### TASK TO CARRY OUT
Output each record exactly as given. Leave out every picture.
── AVAILABLE RECORDS ──
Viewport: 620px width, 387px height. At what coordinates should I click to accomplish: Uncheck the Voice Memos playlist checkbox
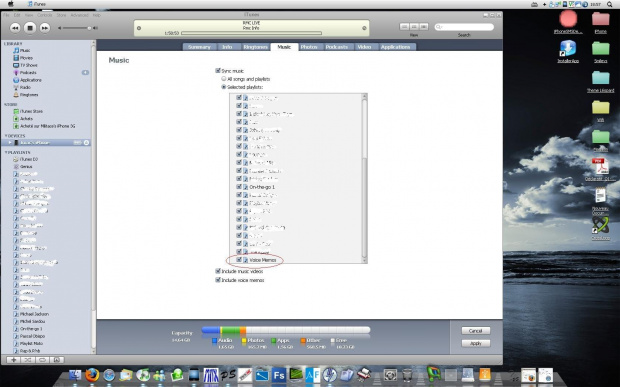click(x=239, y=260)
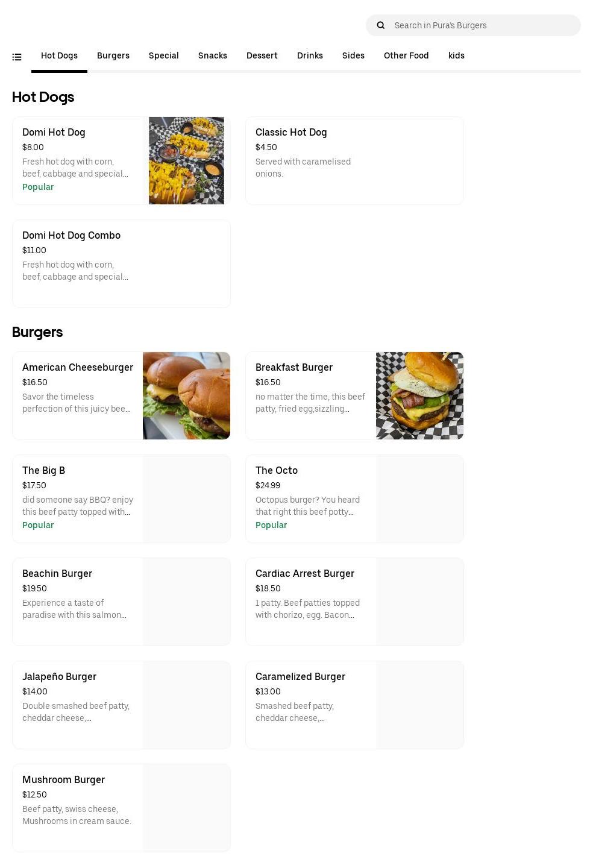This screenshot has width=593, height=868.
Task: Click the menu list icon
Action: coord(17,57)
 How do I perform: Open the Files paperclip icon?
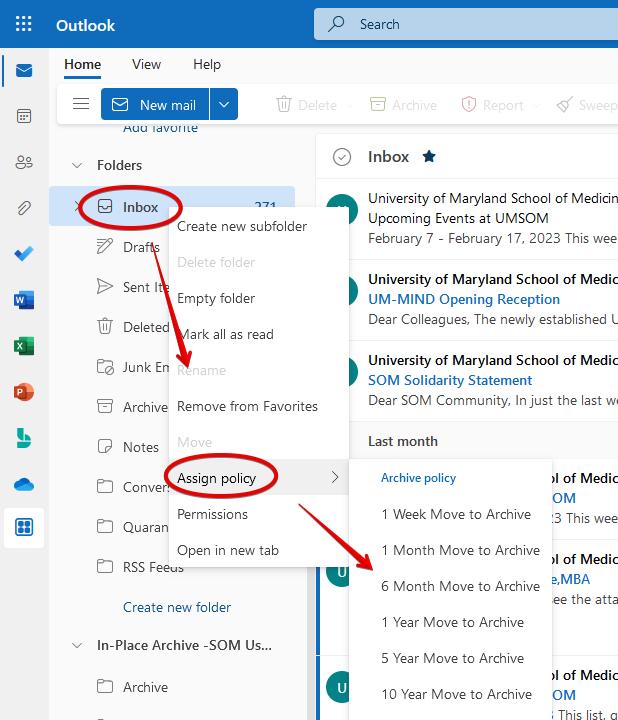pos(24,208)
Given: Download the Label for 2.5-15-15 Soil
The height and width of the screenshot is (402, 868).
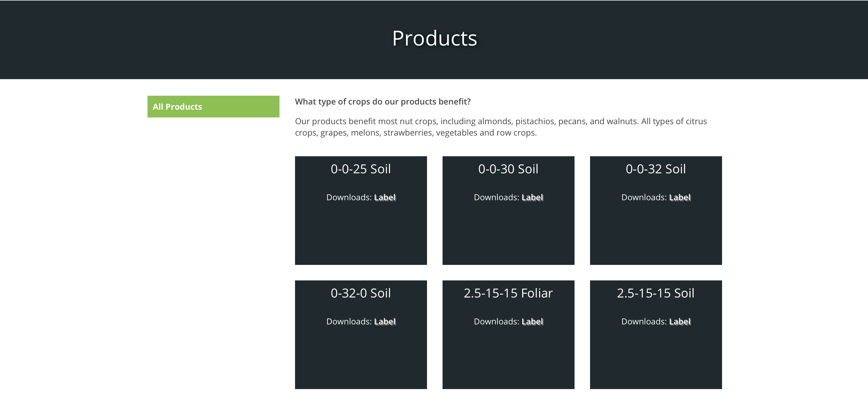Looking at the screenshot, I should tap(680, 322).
───
### ANSWER TO THIS EXERCISE
Viewport: 620px width, 387px height. At what coordinates should I click to accomplish: Uncheck the Voice Memos playlist checkbox
click(x=239, y=260)
This screenshot has width=593, height=868.
Task: Click the menu list icon
Action: coord(17,57)
 How do I perform: Open the Files paperclip icon?
pos(24,208)
Given: Download the Label for 2.5-15-15 Soil
The height and width of the screenshot is (402, 868).
Looking at the screenshot, I should tap(680, 322).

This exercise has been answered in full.